* **AVAILABLE DATA**

-- Opening Marker --

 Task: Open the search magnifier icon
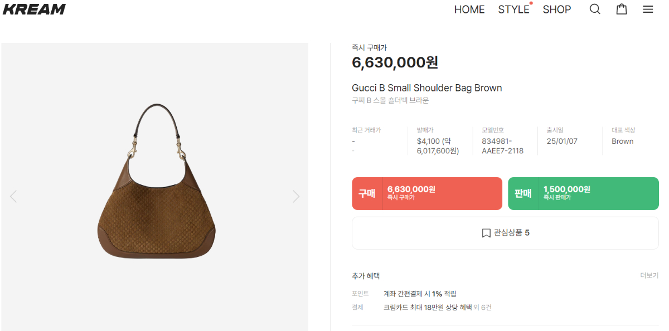coord(595,9)
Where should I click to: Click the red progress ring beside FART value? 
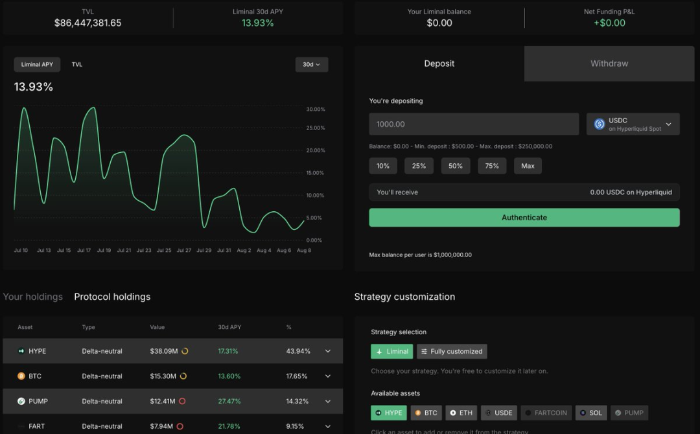point(179,426)
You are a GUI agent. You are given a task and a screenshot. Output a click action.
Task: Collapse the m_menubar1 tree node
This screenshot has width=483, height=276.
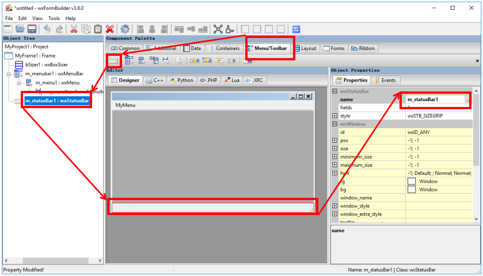(9, 74)
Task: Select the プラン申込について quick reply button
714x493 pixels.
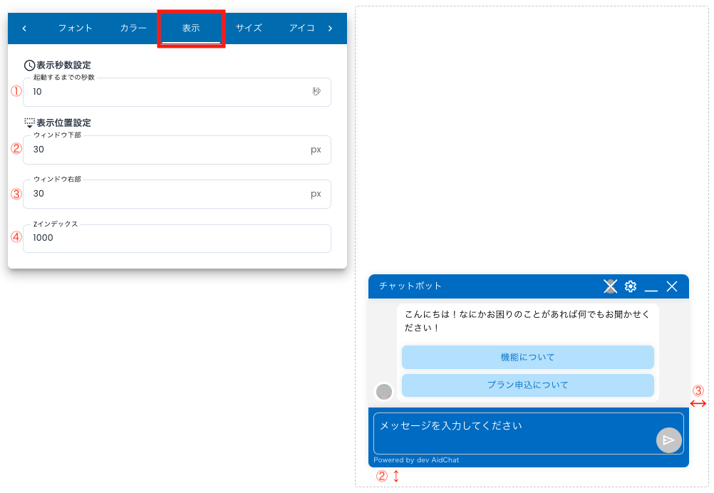Action: click(x=527, y=385)
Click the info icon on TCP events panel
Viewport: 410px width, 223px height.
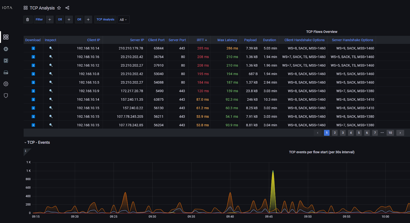(26, 151)
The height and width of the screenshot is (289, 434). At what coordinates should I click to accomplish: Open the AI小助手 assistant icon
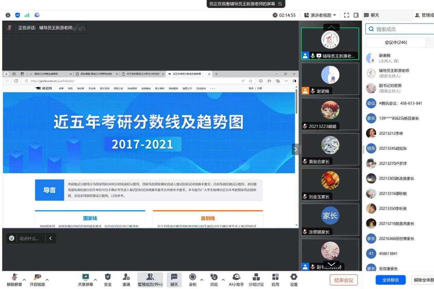(236, 277)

-- Closing Marker --

* **WHAT THE EXERCISE ASKS**
Without including any pictures, reproduce the listing exactly.

* **TASK OUTPUT**
 Task: Open the search magnifier icon
coord(595,9)
Where should I click to: Click the red progress ring beside FART value? 
point(179,426)
You are a GUI agent. You are given a task and a screenshot. Output a click action.
Task: Collapse the m_menubar1 tree node
This screenshot has width=483, height=276.
(9, 74)
Task: Select the プラン申込について quick reply button
714x493 pixels.
Action: click(x=527, y=385)
Click the info icon on TCP events panel
Viewport: 410px width, 223px height.
(26, 151)
The height and width of the screenshot is (289, 434). At what coordinates should I click to accomplish: Open the AI小助手 assistant icon
(236, 277)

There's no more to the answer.